A part of me expected the conference to focus on feminism, but it was less about any ideology than it was about the experiences of secular women. Sikivu Hutchinson spoke of a unique pressure that society puts on women and minorities to be religious. As an African American woman, she had seen first hand how religion permeates both of these communities and how little the secular activists do about it. Being a woman who had both attended school and taught in an urban public school system, I despondently realized how true her observations were, making a mental note to do more volunteer work in Detroit with my SSA group. Bernice Sandler gave a talk about how women and men are treated differently and expect to act differently, especially in the workplace. When she asserted that women generally aren't expected to speak with the power and authority, it became clear to me why the thought of being a student leader made me so nervous. It also became clear though, that each and every woman who spoke at that conference had overcome that unfair societal expectation. This realization gave me hope that I would some day be able to do the same.
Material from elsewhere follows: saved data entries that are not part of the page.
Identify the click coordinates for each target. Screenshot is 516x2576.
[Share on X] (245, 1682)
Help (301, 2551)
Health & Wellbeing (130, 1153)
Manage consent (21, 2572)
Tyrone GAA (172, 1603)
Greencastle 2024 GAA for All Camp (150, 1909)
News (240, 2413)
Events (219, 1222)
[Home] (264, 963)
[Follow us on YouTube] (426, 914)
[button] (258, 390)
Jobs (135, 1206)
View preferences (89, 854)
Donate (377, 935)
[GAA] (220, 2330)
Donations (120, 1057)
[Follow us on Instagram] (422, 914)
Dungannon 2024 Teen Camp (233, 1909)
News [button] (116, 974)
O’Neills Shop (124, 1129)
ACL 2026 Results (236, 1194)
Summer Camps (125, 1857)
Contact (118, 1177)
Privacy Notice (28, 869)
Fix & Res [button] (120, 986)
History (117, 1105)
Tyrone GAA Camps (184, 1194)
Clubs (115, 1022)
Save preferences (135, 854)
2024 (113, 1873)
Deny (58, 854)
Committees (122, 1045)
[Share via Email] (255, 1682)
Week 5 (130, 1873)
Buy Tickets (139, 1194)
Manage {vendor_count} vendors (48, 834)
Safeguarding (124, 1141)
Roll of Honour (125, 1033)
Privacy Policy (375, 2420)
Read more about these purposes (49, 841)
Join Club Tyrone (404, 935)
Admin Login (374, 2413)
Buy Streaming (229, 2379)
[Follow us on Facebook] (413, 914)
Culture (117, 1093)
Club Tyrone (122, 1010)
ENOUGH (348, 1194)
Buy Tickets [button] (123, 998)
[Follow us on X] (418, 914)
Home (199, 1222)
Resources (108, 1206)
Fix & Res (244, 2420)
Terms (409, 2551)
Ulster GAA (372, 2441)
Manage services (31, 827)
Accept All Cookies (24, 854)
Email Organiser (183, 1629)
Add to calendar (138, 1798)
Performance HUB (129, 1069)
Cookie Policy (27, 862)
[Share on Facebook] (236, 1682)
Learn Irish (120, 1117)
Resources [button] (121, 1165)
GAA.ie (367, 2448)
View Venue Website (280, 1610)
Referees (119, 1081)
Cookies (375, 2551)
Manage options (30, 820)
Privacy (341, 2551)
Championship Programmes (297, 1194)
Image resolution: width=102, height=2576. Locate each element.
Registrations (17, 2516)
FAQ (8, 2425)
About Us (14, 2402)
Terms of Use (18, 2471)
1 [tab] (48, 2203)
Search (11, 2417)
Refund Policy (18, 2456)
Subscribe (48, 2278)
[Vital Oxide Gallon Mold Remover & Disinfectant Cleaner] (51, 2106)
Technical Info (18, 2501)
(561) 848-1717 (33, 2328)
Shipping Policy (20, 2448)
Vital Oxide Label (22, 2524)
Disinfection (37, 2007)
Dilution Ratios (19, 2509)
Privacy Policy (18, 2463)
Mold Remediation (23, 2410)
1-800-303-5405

Though each charismatic and insightful speaker touched me in their own way, the presentation that touched me the most was Annie Laurie Gaylor's talk on the history of freethinking women. Gaylor had compiled an extensive collection of information on women who had been outspoken critics of religious dogma from the 1800s up until the present day. She projected a picture of each woman onto the screen and told her story. These women were writers, social critics, political activists and average people who simply dared to question the beliefs that they had been raised with. Many of them struggled or died for their beliefs. Never before had I heard the history that was being laid out before at this conference. I could feel tears begin to form as I realized that I, along with every other woman in that room, was a protagonist in the next chapter of that history. I, the newly elected student activist, was now a part of a proud and powerful tradition of women in the Secular Movement. I sincerely wish that every young secular activist could have the experience that I did in that moment.

I returned to my student group with a renewed passion for the Movement. I was keenly aware that there was so much left to do in order to make this country and this world a better place for nonbelievers, especially nonbelieving women and minorities. I wanted to become the kind of student leader who would make proud the secular women who came before me. I wanted to become the kind of activist who would help create a better world for the secular women to come.